Он расстёгивает кафтан, почёсывает потную грудь и томительно размышляет, чем ещё занять себя и тем убить время. Потом вяло переходит мимо вестового колокола на другую сторону и долго прислушивается к тишине, внимая слабому журчанию речушки Почайны, бегущей в овраге неподалёку от стен. Больше нет никаких звуков, даже на Волге, в которую втекает Почайна, — тишь глубокая, бескрайняя, нерушимая, сколь ни вслушивайся.
Афонька переминается с ноги на ногу, гонит дремоту скрипом настила. Пустая затея — сон валит неодолимо.
Тогда Афонька оборачивается к ближней Северной башне и, напружаясь, кричит тягучим позевистым голосом:
— Сла-авен Нижний Нове-го-о-ород!
Но ему никто не отвечает. Он снова кричит, уже требовательно и сердито, догадываясь, что его беспечный сосед вздремнул.
— Славен город Вологда! — с большим запозданием доносится до Афоньки со стены из-за тесовой кровли ходовой площадки-гульбища глуховатый досадливый отклик.
И вот уже затевается неспешная перекличка от Северной башни к Тайницкой, от Тайницкой к Коромысловой, от Коромысловой к Никольской и по всей крепостной стене, по всему каменному кольцу:
— Славен город Володимир!
— Славен город Кострома!
— Славен город Рязань!..
Величают и Псков, и Коломну, и Вятку, но стольную Москву никто не поминает. В чужих руках Москва, поругана, обесчещена, и не размыкаются уста, чтобы по обычаю воздать ей хвалу. Лучше молчанием обойти, не бередить душу. Тем паче о злодейском убийстве Ляпунова уже наслышаны, и вовсе пропала надежда на скорое вызволение столицы. Нечего славить то, о чём скорбеть надлежит.
В глухой темноте ночи тонут голоса, сменяя друг друга.
Но всполошённый дозорщиками не стерпел и тоже встрял в перекличку какой-то шальной кочет-горлодёр в кремле, ему подпел другой, и, услышав их, опамятовались, закукарекали наперебой петухи сперва в ближней подгорной Стрелецкой слободке за кремлём, а после во дворах Нижнего и Верхнего посадов. Заклокотала от петушиного ора ночь. Словно напуганная бойкими хрипастыми воплями, порассеялась небесная муть, и остро взблеснула звёздная россыпь в дёготной мгле. Опахнуло землю бодрящим свежачком — верный знак близкого рассвета.

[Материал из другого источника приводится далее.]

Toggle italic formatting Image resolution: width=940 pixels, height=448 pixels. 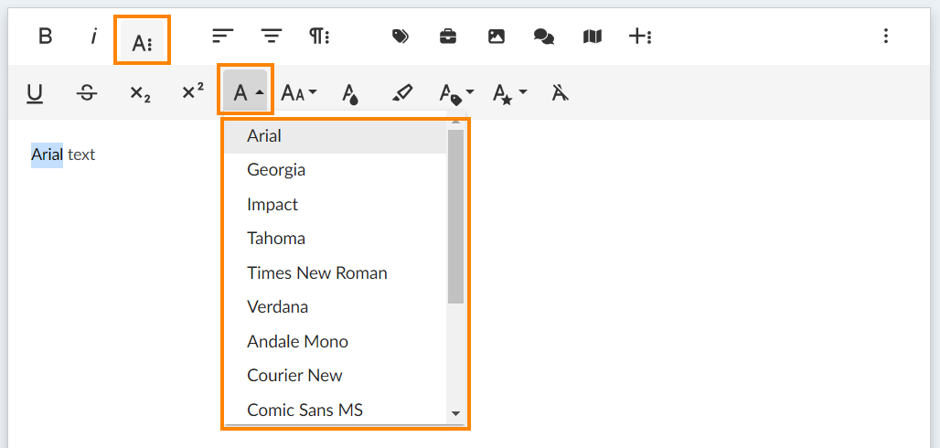[93, 37]
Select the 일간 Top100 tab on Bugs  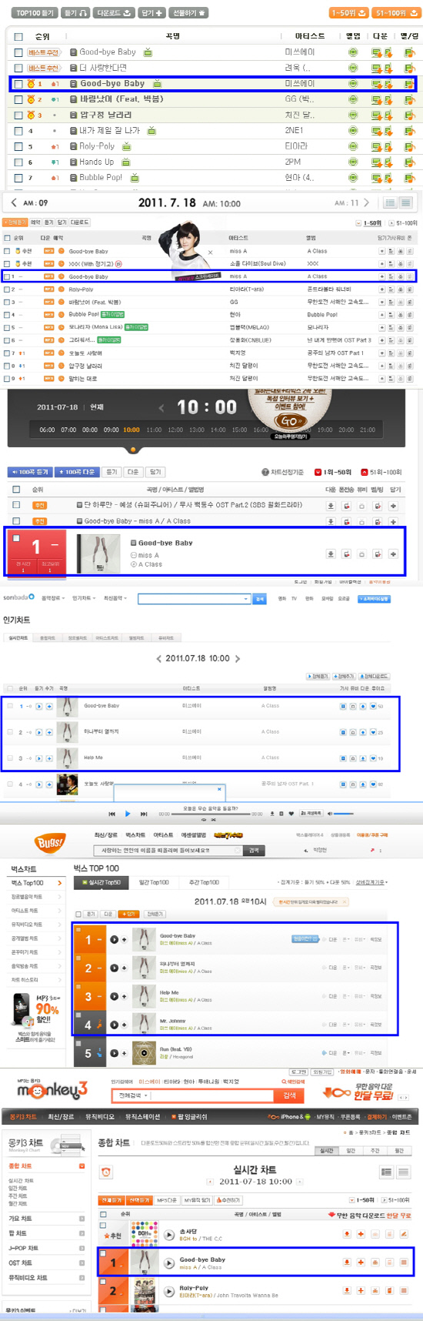(x=155, y=882)
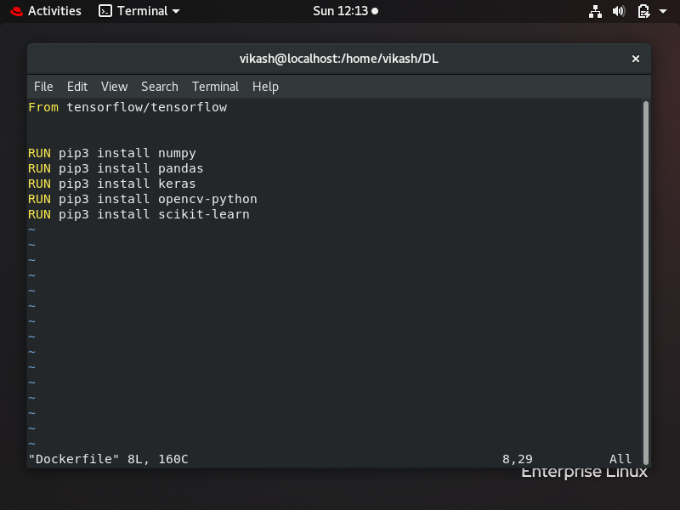Open the calendar by clicking Sun 12:13
This screenshot has height=510, width=680.
click(x=340, y=11)
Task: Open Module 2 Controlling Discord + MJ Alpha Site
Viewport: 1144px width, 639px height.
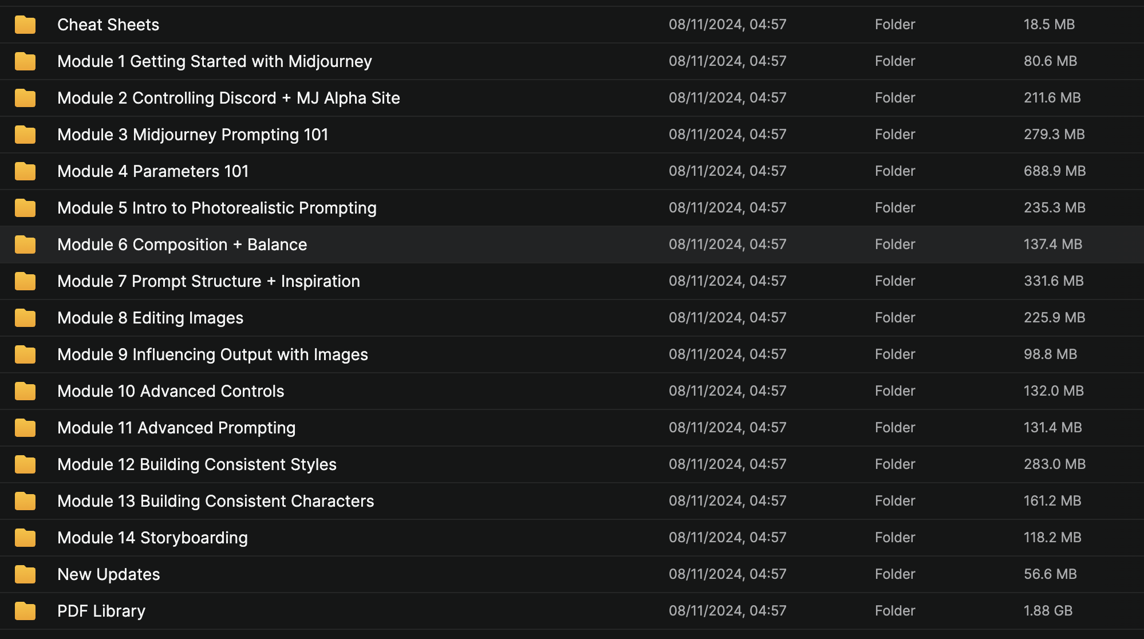Action: point(228,98)
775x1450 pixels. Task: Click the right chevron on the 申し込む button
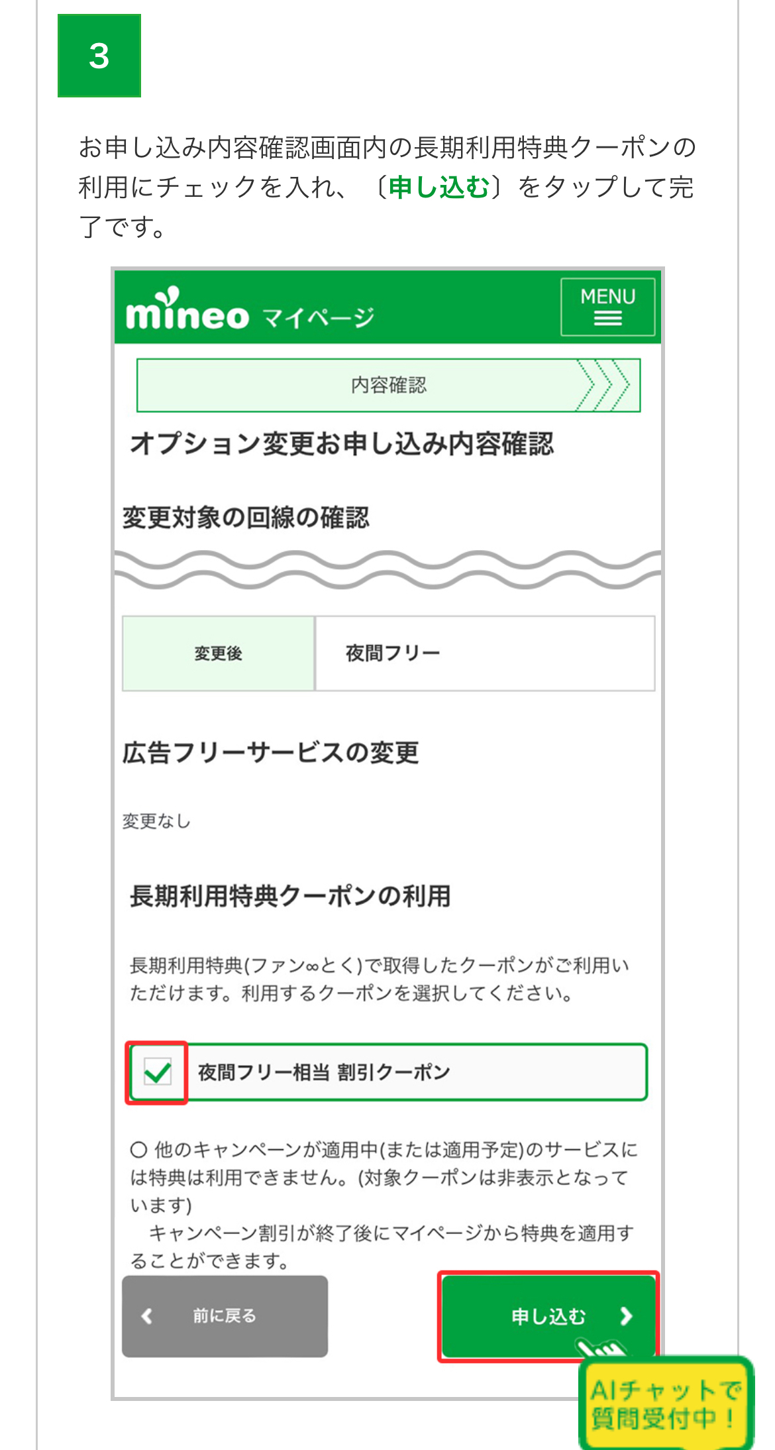click(626, 1316)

Пробудились, заворочались на дощатых ложах в своём заклепе, каменном пристрое к стене у Ивановской башни, два потаённых узника-чужеземца. Единое несли они наказание. И сроку им не было указано.
Один из них легко соскользнул с голых досок, настланных на козлы, метнулся к решетчатому сквозному оконцу и замер, прислушиваясь к ночи, явно чего-то ожидая.
Второй встревожился, почуяв, что соузник поднялся неспроста. Говор вопрошавшего был неестествен и невнятен, чёткая латынь прозвучала на диво мягко, и её можно было разобрать только привычному уху.
Стоящий у окошка, конечно, всё понял, но не ответил, лишь зашелестел широким рукавом хламиды, крестясь. Ему пока не о чём было толковать, и, набравшись терпения, он чутко улавливал каждый звук, каждый шорох извне в ожидании важной вести.